Principle:Mlc ai Mlc llm Model Packaging Configuration
| Knowledge Sources | |
|---|---|
| Domains | Deep_Learning, Mobile_Deployment |
| Last Updated | 2026-02-09 00:00 GMT |
Overview
Model packaging configuration is a declarative approach to specifying which language models should be compiled, bundled, and deployed to a target mobile platform, along with their resource budgets and optimization parameters.
Description
Mobile devices have strict constraints on memory, storage, and compute resources. Unlike server-side deployment where models can be loaded dynamically and memory is relatively abundant, mobile deployment requires careful upfront planning of which models will be available, how much VRAM each model is expected to consume, and whether model weights should be bundled directly into the application binary or downloaded at runtime.

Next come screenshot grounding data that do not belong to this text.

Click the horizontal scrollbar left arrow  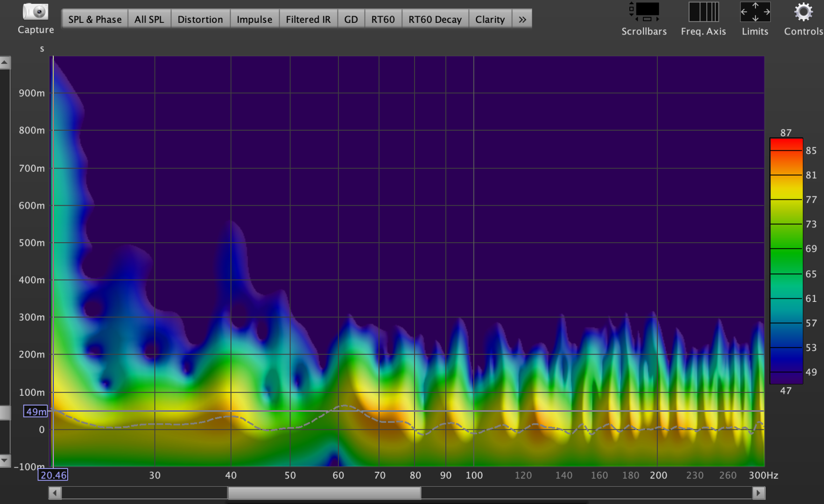[55, 493]
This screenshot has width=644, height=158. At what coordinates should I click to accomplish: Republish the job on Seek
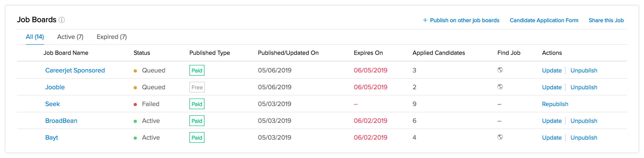pyautogui.click(x=555, y=104)
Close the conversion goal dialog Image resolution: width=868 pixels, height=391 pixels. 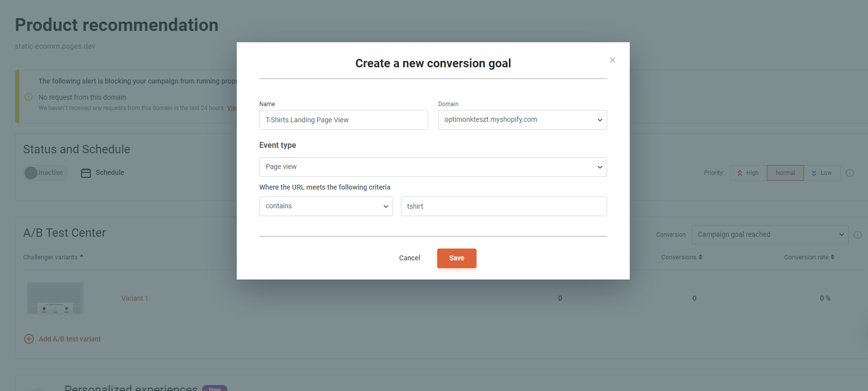[x=612, y=60]
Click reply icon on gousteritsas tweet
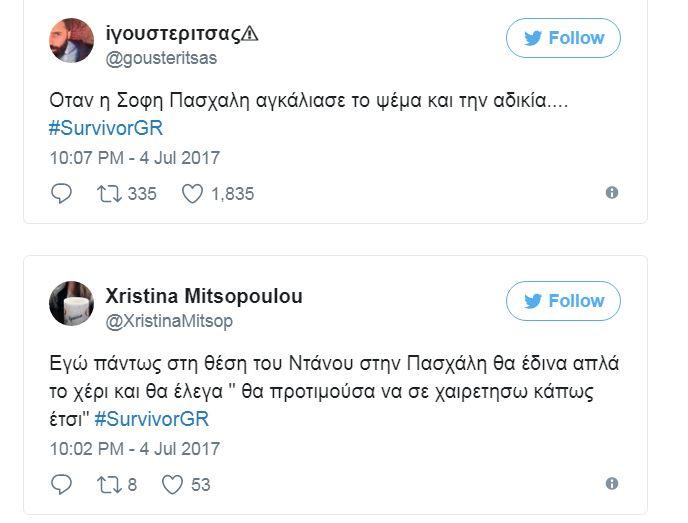This screenshot has width=688, height=523. click(61, 194)
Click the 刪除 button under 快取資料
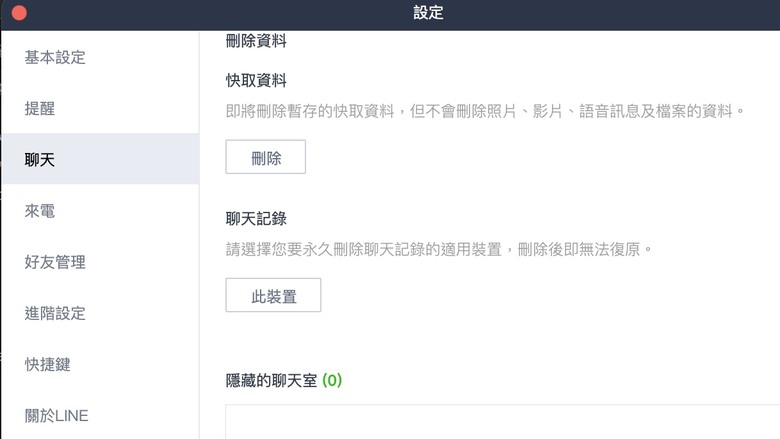The image size is (780, 439). tap(266, 157)
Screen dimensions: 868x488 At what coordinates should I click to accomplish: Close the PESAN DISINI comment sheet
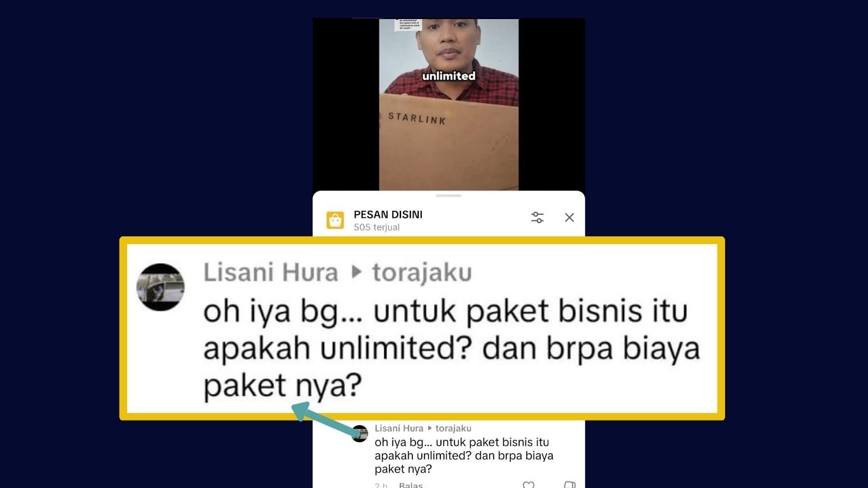click(569, 217)
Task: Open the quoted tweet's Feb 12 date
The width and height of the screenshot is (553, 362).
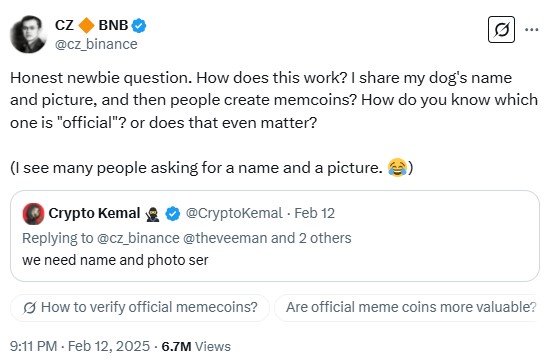Action: (x=315, y=213)
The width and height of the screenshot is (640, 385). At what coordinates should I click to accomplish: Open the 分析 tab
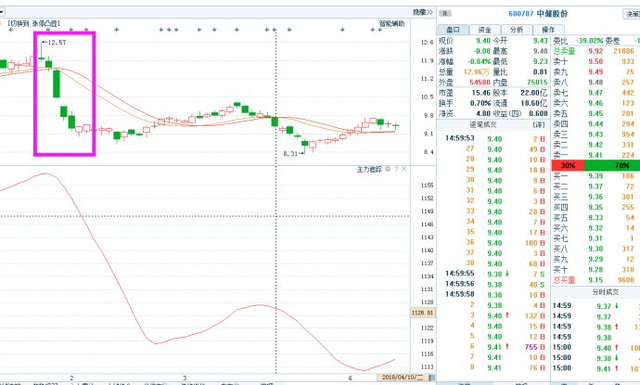click(516, 30)
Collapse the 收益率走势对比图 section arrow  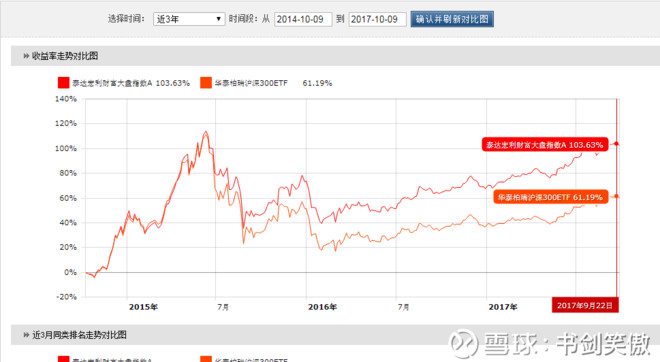click(x=26, y=56)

A model packaging configuration serves as the single source of truth for the mobile packaging pipeline. It declares:
- Target device -- Whether the package targets iOS (
iphone) or Android (android), which determines the compilation backend (Metal vs. OpenCL), library format (static vs. shared), and weight handling strategy. - Model list -- An array of model entries, each specifying the model source (typically a Hugging Face repository), a human-readable model identifier, the estimated VRAM consumption in bytes, and optional compilation overrides.
- Compilation overrides -- Per-model adjustments to default compilation parameters such as
prefill_chunk_size,context_window_size, andsliding_window_sizethat tune the model for the memory and latency characteristics of mobile hardware. - Weight bundling -- A boolean flag controlling whether model weights are embedded directly into the application package (increasing app size but enabling offline use) or downloaded on first launch (smaller initial download but requires network connectivity).
This declarative approach separates the what (which models, with what settings) from the how (cross-compilation, library linking, APK/IPA assembly), enabling developers to modify their mobile model lineup without touching build scripts or application code.
Usage
Use model packaging configuration when:
- Defining which models an iOS or Android application should support
- Tuning model compilation parameters (chunk sizes, context windows) for specific device memory profiles
- Deciding between bundling model weights in-app versus downloading them on first launch
- Managing multiple deployment configurations (e.g., a lightweight build with one small model versus a full-featured build with several models)
Theoretical Basis
The configuration schema follows a declarative pattern common in mobile development (analogous to Gradle build files or Xcode project settings):
{
"device": "<iphone|android>",
"model_list": [
{
"model": "<HF://org/model-name or local path>",
"model_id": "<unique string identifier>",
"estimated_vram_bytes": <integer>,
"overrides": {
"prefill_chunk_size": <integer>,
"context_window_size": <integer>,
"sliding_window_size": <integer>
},
"bundle_weight": <true|false>
}
]
}
Schema semantics:
| Field | Type | Description |
|---|---|---|
device |
string | Target platform. Determines the compilation backend and library format. |
model_list |
array | List of model entries to include in the package. |
model |
string | Model source. Typically a Hugging Face path (e.g., HF://mlc-ai/Llama-3.2-3B-Instruct-q4f16_1-MLC) or a local directory.
|
model_id |
string | Unique identifier used to reference the model at runtime and for weight directory naming. |
estimated_vram_bytes |
integer | Expected peak VRAM usage in bytes. Used by the runtime to manage model loading and eviction. |
overrides |
object | Optional compilation parameter overrides that adjust memory/latency tradeoffs. |
bundle_weight |
boolean | When true, model weights are copied into the application bundle. Defaults to false. |
Design tradeoffs:
- Bundled weights increase the application size significantly (often by several gigabytes for quantized LLMs) but guarantee offline availability and eliminate first-launch download latency.
- Smaller
prefill_chunk_sizereduces peak memory usage during the prefill phase at the cost of increased prefill latency, which is a practical tradeoff for memory-constrained mobile devices. - Reduced
context_window_sizelimits the maximum conversation length but proportionally reduces the KV cache memory footprint, which is often the binding constraint on mobile VRAM.